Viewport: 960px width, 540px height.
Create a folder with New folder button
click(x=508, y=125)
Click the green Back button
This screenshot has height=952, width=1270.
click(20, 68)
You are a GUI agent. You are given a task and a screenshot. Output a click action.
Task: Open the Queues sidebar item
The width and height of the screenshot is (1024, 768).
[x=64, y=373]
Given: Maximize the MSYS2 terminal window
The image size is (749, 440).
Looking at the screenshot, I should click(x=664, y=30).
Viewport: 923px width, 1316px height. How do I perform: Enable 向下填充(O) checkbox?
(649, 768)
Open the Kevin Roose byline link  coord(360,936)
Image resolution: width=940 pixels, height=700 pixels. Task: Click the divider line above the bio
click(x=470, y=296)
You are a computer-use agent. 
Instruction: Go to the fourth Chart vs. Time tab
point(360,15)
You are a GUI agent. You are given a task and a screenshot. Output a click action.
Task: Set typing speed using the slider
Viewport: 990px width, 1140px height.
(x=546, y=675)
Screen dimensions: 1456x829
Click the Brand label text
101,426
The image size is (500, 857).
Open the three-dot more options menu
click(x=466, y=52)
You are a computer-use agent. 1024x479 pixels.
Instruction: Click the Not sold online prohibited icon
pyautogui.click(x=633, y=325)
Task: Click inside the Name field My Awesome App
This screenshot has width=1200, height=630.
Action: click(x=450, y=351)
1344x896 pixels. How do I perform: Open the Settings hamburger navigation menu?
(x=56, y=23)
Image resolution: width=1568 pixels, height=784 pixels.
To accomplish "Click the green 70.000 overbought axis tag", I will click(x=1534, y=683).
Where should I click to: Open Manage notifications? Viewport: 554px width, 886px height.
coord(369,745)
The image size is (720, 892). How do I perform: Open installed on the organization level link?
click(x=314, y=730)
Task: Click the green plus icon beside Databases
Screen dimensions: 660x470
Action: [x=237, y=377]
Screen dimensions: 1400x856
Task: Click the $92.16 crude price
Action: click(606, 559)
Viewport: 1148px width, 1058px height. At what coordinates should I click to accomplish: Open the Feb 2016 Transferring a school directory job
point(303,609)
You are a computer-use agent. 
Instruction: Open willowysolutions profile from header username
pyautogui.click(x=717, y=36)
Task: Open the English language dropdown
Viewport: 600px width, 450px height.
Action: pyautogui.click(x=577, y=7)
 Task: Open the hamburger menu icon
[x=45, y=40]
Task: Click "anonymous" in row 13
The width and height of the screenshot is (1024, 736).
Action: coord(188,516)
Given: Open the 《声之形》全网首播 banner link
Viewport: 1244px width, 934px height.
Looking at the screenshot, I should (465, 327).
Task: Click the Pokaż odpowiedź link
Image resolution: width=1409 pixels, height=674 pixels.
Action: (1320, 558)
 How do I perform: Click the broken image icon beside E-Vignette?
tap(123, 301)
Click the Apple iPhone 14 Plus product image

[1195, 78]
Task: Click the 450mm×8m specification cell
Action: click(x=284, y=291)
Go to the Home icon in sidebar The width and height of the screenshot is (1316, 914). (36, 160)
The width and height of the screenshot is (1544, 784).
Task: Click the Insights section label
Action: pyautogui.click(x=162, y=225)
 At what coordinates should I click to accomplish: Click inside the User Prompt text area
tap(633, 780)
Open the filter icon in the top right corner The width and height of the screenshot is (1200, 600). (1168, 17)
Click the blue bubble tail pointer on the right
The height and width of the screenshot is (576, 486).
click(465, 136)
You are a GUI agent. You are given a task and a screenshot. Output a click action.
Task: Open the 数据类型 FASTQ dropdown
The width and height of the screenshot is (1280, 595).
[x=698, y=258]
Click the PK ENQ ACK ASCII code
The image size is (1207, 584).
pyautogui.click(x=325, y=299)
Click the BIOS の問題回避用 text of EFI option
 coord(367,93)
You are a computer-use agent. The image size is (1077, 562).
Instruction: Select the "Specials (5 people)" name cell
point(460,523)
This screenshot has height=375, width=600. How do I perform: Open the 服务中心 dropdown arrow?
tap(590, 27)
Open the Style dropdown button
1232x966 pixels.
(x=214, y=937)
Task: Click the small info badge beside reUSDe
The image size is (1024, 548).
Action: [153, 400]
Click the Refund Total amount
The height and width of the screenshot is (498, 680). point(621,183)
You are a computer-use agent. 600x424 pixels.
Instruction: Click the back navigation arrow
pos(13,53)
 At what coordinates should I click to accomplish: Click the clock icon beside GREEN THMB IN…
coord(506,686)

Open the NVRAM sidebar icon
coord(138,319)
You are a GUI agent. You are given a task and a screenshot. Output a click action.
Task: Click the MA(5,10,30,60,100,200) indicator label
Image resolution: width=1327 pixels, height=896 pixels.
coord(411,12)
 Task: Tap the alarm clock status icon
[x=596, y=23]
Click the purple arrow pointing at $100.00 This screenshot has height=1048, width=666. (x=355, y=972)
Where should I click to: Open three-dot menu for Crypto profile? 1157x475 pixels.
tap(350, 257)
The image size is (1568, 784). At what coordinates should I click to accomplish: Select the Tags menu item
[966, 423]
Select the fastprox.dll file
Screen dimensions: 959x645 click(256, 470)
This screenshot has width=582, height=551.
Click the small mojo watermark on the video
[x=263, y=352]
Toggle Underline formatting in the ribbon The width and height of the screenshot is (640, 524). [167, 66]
------------------------------
Instructions for the task
Write down again the exact lines running from the beginning of the data to the line containing "Open the Kevin", with both ends included.

Exercise answer
Viewport: 960px width, 540px height.
Create a folder with New folder button
click(x=508, y=125)
Click the green Back button
This screenshot has height=952, width=1270.
click(20, 68)
You are a GUI agent. You are given a task and a screenshot. Output a click action.
Task: Open the Queues sidebar item
The width and height of the screenshot is (1024, 768).
[x=64, y=373]
Given: Maximize the MSYS2 terminal window
The image size is (749, 440).
Looking at the screenshot, I should click(x=664, y=30).
Viewport: 923px width, 1316px height. How do I perform: Enable 向下填充(O) checkbox?
(649, 768)
Open the Kevin Roose byline link  coord(360,936)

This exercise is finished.